It has become our tradition at Sojourners to focus each December on someone who has taught us the meaning of the incarnation. We have remembered Dorothy Day's stubborn faithfulness and Fannie Lou Hamer's strength against all odds. Clarence Jordan's Cotton Patch gospel and Thomas Merton's monastic radicalism have been gratefully recalled.
One year we profiled Karl Barth, who shocked German liberalism with the reintroduction of a genuine biblical theology. Barth, with his faith solidly grounded in the Bible, became the author of the Barmen Declaration, a manifesto of the Confessing Church's resistance to Nazism.
It was on Karl Barth's famous trip to the United States that he noticed a young attorney from New York's Harlem. "This is the man America should be listening to," said Barth. The man who most impressed Karl Barth on his U.S. visit was William Stringfellow. Karl Barth was certainly not the only one on whom Bill Stringfellow made a lasting impression.

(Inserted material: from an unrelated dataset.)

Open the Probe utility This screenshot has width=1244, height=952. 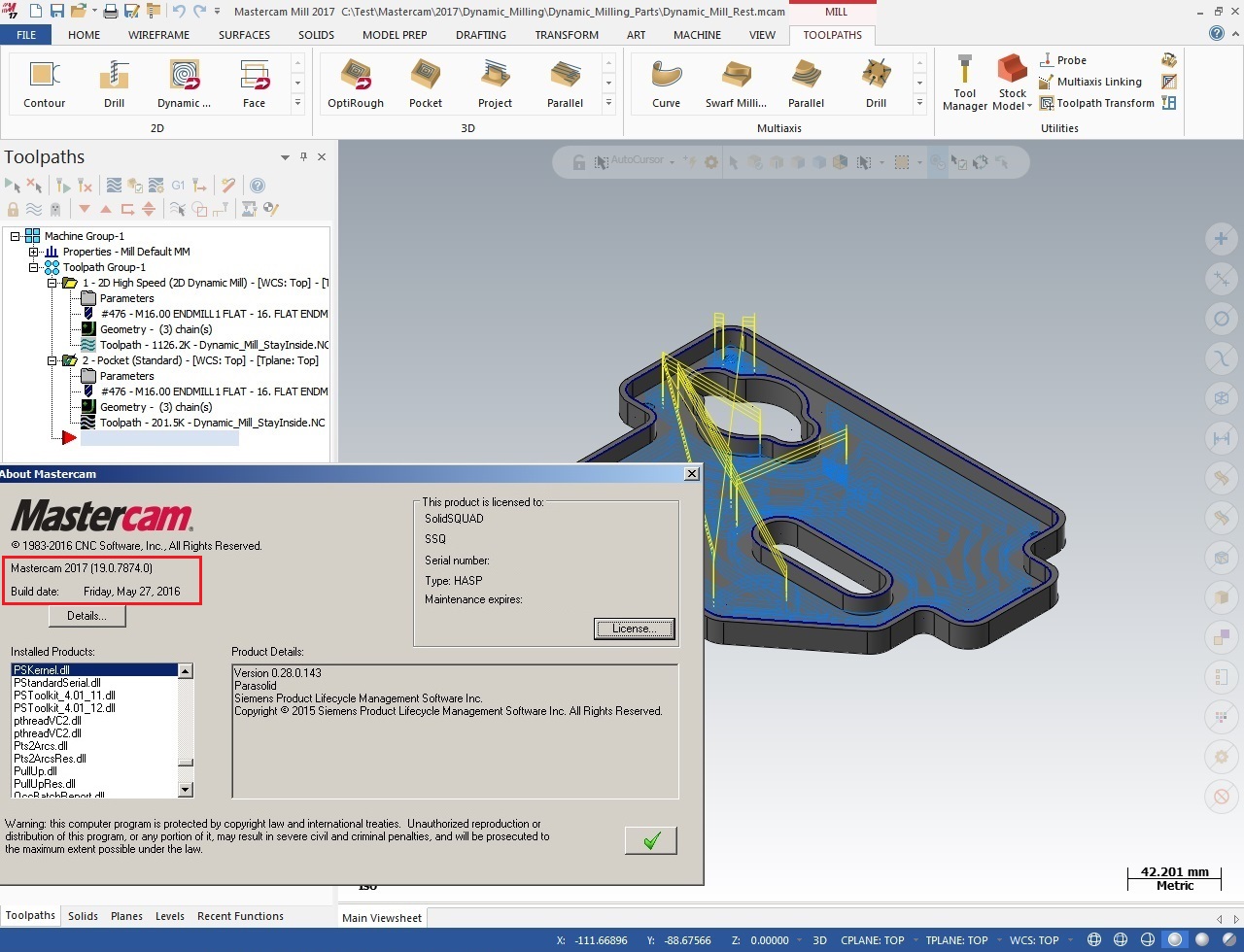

I met Bill at a conference at Princeton Theological Seminary in 1971. The conference organizers had invited both of us to speak and wanted us to meet. Our little group of seminary students in Chicago had just begun publishing the Post-American, the forerunner of Sojourners. I'll never forget that first time I heard Bill speak.
He talked very quietly, and, at times, I had to strain to hear him. And yet there was a force and power in his words, an authority I had never encountered in anyone before. He always spoke from the Bible, and, from my first hearing of William Stringfellow, I felt that the Word of God was being opened up to me. The way he explicated the scriptures caused a deep excitement within me.